Cloud Computing and Data Engineering: AI Approaches for Dynamic Fault Tolerance
Keywords:
Cloud Computing, Data Engineering, Dynamic Fault Tolerance, Artificial Intelligence, Machine Learning, Predictive Analytics.Abstract
In the rapidly evolving landscape of cloud computing, dynamic fault tolerance has become a critical area of focus for ensuring uninterrupted service delivery and system reliability. This paper explores innovative AI-driven approaches to enhance dynamic fault tolerance in cloud environments, emphasizing the integration of machine learning algorithms and predictive analytics to preemptively identify and mitigate potential faults. We propose a novel framework that leverages AI to dynamically adjust fault tolerance mechanisms based on real-time system performance and predictive insights. The framework employs advanced techniques such as anomaly detection, automated recovery processes, and adaptive resource management to enhance system robustness and resilience. Through comprehensive experiments and simulations, we demonstrate the effectiveness of the proposed AI approaches in improving fault detection accuracy, reducing recovery time, and optimizing resource allocation.

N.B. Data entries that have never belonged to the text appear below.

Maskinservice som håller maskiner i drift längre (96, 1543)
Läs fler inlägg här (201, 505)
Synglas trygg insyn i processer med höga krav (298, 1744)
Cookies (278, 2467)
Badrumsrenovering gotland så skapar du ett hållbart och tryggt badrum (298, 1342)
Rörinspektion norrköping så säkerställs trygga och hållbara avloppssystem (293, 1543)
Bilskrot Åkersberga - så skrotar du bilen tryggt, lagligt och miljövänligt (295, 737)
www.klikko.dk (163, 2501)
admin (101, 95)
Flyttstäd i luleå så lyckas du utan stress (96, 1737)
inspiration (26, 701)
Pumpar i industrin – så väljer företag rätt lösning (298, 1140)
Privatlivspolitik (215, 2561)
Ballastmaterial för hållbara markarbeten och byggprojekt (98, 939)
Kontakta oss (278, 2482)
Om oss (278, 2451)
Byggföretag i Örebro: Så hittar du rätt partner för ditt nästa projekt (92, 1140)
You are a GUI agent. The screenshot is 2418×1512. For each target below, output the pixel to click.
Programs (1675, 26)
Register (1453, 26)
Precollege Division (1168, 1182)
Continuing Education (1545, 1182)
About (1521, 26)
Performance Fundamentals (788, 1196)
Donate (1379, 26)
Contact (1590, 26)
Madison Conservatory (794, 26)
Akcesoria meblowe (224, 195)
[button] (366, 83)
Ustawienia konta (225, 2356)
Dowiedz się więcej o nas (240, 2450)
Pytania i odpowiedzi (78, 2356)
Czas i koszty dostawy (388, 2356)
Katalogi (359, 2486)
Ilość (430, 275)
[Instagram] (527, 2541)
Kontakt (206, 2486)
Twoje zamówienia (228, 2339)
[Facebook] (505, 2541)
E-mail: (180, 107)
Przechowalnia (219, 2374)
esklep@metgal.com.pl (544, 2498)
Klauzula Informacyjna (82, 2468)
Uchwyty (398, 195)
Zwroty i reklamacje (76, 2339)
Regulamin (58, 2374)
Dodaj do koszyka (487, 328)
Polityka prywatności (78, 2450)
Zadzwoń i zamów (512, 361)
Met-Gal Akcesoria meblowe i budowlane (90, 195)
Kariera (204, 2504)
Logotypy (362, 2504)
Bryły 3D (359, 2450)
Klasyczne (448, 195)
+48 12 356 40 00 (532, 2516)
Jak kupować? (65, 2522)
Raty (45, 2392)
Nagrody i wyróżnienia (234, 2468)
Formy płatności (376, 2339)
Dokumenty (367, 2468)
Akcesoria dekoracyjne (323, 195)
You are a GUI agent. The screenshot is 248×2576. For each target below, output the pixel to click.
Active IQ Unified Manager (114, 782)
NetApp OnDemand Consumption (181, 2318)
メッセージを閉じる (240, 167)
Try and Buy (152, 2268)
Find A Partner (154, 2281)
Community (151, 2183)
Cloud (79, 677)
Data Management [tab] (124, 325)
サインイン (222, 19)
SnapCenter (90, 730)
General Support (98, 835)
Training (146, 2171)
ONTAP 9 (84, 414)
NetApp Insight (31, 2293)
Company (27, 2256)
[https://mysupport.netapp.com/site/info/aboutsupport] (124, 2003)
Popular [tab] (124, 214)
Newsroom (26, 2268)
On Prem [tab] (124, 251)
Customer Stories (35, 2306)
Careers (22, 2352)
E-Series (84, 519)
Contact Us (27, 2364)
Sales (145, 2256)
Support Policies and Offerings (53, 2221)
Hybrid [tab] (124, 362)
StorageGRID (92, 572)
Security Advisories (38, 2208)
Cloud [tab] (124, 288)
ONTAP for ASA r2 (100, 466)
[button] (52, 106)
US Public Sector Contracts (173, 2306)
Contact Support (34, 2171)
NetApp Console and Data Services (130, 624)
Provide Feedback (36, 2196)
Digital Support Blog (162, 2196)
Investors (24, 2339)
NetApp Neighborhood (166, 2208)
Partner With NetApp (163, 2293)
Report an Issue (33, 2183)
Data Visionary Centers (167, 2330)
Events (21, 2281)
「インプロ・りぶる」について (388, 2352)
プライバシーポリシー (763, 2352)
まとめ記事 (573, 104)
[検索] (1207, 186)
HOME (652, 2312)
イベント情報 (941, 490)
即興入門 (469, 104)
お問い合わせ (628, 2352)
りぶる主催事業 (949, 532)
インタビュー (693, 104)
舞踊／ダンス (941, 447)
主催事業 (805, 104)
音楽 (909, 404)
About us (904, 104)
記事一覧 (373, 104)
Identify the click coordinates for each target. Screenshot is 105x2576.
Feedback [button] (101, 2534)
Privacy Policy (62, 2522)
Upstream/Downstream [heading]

Our results show significant improvements in system uptime and performance, highlighting the potential of AI-driven dynamic fault tolerance to address the challenges of modern cloud computing environments. This study provides a valuable contribution to the field by offering a practical solution for enhancing fault tolerance in dynamic and complex cloud systems, paving the way for more reliable and resilient cloud infrastructures.